━━ Provided records

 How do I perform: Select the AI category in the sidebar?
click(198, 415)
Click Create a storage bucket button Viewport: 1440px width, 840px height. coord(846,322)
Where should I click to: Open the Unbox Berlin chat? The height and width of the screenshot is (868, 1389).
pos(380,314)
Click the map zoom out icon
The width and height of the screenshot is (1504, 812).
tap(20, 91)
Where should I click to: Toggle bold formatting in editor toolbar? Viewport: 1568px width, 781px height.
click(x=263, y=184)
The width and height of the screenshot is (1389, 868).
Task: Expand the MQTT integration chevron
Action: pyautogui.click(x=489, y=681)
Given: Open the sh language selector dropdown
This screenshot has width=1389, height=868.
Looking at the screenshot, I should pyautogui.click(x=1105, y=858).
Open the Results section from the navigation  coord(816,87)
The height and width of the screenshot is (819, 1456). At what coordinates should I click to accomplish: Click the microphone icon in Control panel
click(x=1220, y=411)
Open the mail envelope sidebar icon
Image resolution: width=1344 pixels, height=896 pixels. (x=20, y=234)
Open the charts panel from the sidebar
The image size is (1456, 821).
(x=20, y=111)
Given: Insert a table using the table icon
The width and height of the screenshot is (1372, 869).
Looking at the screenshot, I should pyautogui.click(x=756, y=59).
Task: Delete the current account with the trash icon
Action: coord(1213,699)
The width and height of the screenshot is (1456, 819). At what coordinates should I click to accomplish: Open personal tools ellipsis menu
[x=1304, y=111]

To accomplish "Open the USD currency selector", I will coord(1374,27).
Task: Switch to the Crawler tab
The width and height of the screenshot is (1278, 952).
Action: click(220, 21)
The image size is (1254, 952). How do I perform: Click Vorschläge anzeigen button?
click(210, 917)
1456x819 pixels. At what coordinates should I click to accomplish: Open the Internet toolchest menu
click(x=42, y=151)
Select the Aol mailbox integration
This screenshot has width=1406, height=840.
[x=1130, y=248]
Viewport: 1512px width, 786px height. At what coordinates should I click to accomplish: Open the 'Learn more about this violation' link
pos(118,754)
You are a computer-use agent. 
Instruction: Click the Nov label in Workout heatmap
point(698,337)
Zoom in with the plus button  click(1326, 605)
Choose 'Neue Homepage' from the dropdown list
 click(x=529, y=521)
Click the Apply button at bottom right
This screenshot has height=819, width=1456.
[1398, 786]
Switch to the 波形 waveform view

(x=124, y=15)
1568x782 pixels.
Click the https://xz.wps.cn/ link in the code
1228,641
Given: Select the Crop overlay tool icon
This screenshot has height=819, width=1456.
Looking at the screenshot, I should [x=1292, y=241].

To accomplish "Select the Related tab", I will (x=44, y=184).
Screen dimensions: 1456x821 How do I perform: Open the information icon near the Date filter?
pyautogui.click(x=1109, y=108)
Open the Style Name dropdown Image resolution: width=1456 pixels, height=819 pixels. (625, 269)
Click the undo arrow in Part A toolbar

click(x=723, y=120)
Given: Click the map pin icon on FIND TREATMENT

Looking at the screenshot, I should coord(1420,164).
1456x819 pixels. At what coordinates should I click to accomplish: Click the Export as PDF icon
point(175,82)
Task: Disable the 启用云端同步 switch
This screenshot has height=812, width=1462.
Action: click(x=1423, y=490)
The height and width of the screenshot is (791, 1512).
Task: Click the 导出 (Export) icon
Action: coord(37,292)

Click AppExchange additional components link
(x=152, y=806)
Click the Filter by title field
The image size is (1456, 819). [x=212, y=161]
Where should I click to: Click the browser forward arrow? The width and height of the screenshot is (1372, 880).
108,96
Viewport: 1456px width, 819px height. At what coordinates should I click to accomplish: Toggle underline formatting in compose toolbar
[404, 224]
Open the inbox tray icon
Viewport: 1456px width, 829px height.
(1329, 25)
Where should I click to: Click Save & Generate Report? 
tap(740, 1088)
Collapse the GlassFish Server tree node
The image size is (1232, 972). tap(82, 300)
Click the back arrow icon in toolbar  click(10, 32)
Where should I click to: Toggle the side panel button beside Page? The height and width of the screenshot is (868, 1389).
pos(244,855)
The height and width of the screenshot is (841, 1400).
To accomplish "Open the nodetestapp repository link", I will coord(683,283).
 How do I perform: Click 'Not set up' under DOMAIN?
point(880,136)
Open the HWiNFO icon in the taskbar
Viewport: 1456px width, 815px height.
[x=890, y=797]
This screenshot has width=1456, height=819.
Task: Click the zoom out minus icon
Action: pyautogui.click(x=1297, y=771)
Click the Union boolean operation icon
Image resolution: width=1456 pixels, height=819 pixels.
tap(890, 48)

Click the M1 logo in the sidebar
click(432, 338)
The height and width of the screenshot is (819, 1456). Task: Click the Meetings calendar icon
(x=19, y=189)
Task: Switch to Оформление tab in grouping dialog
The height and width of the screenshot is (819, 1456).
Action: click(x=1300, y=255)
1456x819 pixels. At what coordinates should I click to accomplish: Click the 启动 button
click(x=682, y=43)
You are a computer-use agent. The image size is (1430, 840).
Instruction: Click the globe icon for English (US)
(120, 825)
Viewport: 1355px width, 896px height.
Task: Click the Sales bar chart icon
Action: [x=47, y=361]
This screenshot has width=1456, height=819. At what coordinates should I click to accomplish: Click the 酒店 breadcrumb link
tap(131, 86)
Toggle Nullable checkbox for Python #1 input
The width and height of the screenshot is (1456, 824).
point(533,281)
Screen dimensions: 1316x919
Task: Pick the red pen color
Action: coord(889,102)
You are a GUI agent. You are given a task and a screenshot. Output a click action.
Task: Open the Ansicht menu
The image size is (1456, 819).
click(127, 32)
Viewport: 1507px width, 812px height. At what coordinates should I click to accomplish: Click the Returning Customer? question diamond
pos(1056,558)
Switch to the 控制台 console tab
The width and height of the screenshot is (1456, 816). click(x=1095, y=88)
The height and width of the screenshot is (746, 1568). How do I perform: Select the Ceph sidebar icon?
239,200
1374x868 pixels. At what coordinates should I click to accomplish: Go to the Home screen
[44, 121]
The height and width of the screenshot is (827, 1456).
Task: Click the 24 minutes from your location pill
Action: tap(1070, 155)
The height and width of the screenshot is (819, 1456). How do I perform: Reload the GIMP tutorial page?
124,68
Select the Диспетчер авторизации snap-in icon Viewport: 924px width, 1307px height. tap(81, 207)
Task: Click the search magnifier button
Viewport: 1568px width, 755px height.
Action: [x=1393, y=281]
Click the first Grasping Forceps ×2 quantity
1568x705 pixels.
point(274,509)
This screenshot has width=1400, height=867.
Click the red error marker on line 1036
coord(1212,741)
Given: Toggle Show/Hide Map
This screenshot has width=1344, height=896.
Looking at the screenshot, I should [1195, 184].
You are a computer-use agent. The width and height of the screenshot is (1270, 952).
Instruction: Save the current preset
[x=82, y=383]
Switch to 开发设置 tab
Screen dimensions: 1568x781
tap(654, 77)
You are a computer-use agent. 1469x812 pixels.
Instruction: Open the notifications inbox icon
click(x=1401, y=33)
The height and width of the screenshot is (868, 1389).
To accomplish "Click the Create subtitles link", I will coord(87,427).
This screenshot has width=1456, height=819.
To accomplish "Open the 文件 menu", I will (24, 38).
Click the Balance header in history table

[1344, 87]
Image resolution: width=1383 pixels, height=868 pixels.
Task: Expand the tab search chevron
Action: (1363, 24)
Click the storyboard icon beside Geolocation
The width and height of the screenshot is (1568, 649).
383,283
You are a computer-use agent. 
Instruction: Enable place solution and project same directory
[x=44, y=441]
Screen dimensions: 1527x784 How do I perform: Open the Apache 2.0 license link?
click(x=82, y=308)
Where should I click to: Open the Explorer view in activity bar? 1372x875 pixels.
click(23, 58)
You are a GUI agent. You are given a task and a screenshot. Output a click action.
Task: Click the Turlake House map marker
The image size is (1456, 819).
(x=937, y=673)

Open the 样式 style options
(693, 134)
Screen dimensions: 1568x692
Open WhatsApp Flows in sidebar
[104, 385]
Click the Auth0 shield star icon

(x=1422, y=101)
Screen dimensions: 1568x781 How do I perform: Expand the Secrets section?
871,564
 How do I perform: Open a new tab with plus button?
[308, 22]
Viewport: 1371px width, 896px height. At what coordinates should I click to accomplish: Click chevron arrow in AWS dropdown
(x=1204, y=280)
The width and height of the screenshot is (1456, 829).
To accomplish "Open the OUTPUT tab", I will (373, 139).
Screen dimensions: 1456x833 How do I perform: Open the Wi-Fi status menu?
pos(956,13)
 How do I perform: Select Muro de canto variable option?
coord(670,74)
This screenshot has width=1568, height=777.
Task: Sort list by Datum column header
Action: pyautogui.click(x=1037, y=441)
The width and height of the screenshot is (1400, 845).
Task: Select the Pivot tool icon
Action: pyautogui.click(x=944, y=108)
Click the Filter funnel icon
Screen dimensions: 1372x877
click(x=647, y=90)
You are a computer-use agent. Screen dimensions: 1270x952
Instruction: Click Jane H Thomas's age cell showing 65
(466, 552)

━━━━

Give only the lines from the one holding "Click Create a" through the one holding "Given: Insert a table using the table icon", each restated exactly as it appears above.

Response to the exercise:
Click Create a storage bucket button Viewport: 1440px width, 840px height. coord(846,322)
Where should I click to: Open the Unbox Berlin chat? The height and width of the screenshot is (868, 1389).
pos(380,314)
Click the map zoom out icon
The width and height of the screenshot is (1504, 812).
tap(20, 91)
Where should I click to: Toggle bold formatting in editor toolbar? Viewport: 1568px width, 781px height.
click(x=263, y=184)
The width and height of the screenshot is (1389, 868).
Task: Expand the MQTT integration chevron
Action: pyautogui.click(x=489, y=681)
Given: Open the sh language selector dropdown
This screenshot has width=1389, height=868.
Looking at the screenshot, I should pyautogui.click(x=1105, y=858).
Open the Results section from the navigation  coord(816,87)
The height and width of the screenshot is (819, 1456). At what coordinates should I click to accomplish: Click the microphone icon in Control panel
click(x=1220, y=411)
Open the mail envelope sidebar icon
Image resolution: width=1344 pixels, height=896 pixels. (x=20, y=234)
Open the charts panel from the sidebar
The image size is (1456, 821).
(x=20, y=111)
Given: Insert a table using the table icon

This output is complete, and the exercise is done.